## What the task requires
Please return the records below exactly as they stand, with the pictures removed.
________
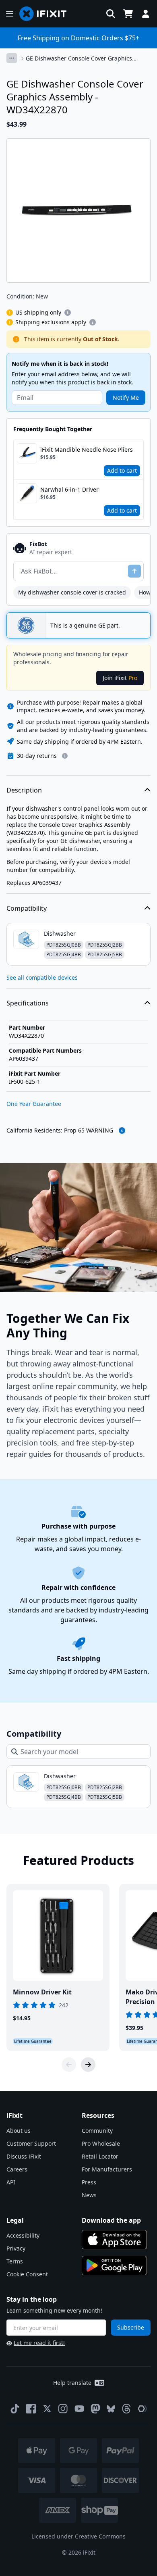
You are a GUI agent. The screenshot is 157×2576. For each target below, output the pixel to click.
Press (89, 2182)
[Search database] (111, 14)
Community (97, 2130)
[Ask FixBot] (134, 571)
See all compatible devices (42, 977)
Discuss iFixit (23, 2156)
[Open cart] (128, 14)
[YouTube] (79, 2408)
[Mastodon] (95, 2408)
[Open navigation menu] (10, 14)
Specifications (27, 1003)
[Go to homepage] (46, 13)
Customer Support (31, 2143)
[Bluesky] (111, 2409)
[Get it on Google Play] (114, 2265)
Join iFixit (120, 678)
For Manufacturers (107, 2169)
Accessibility (22, 2235)
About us (18, 2130)
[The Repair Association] (142, 2408)
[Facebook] (31, 2408)
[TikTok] (15, 2408)
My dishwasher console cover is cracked (72, 592)
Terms (14, 2261)
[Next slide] (88, 2064)
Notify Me (126, 397)
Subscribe (130, 2327)
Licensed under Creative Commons (78, 2536)
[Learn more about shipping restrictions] (67, 312)
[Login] (145, 13)
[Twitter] (47, 2408)
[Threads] (126, 2408)
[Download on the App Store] (114, 2239)
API (10, 2182)
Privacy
________
## Output for this exercise
You are a GUI agent. The screenshot is 157×2576. For each target below, output the pixel to click.
Press (89, 2182)
[Search database] (111, 14)
Community (97, 2130)
[Ask FixBot] (134, 571)
See all compatible devices (42, 977)
Discuss iFixit (23, 2156)
[Open cart] (128, 14)
[YouTube] (79, 2408)
[Mastodon] (95, 2408)
[Open navigation menu] (10, 14)
Specifications (27, 1003)
[Go to homepage] (46, 13)
Customer Support (31, 2143)
[Bluesky] (111, 2409)
[Get it on Google Play] (114, 2265)
Join iFixit (120, 678)
For Manufacturers (107, 2169)
Accessibility (22, 2235)
About us (18, 2130)
[The Repair Association] (142, 2408)
[Facebook] (31, 2408)
[TikTok] (15, 2408)
My dishwasher console cover is cracked (72, 592)
Terms (14, 2261)
[Next slide] (88, 2064)
Notify Me (126, 397)
Subscribe (130, 2327)
Licensed under Creative Commons (78, 2536)
[Learn more about shipping restrictions] (67, 312)
[Login] (145, 13)
[Twitter] (47, 2408)
[Threads] (126, 2408)
[Download on the App Store] (114, 2239)
API (10, 2182)
Privacy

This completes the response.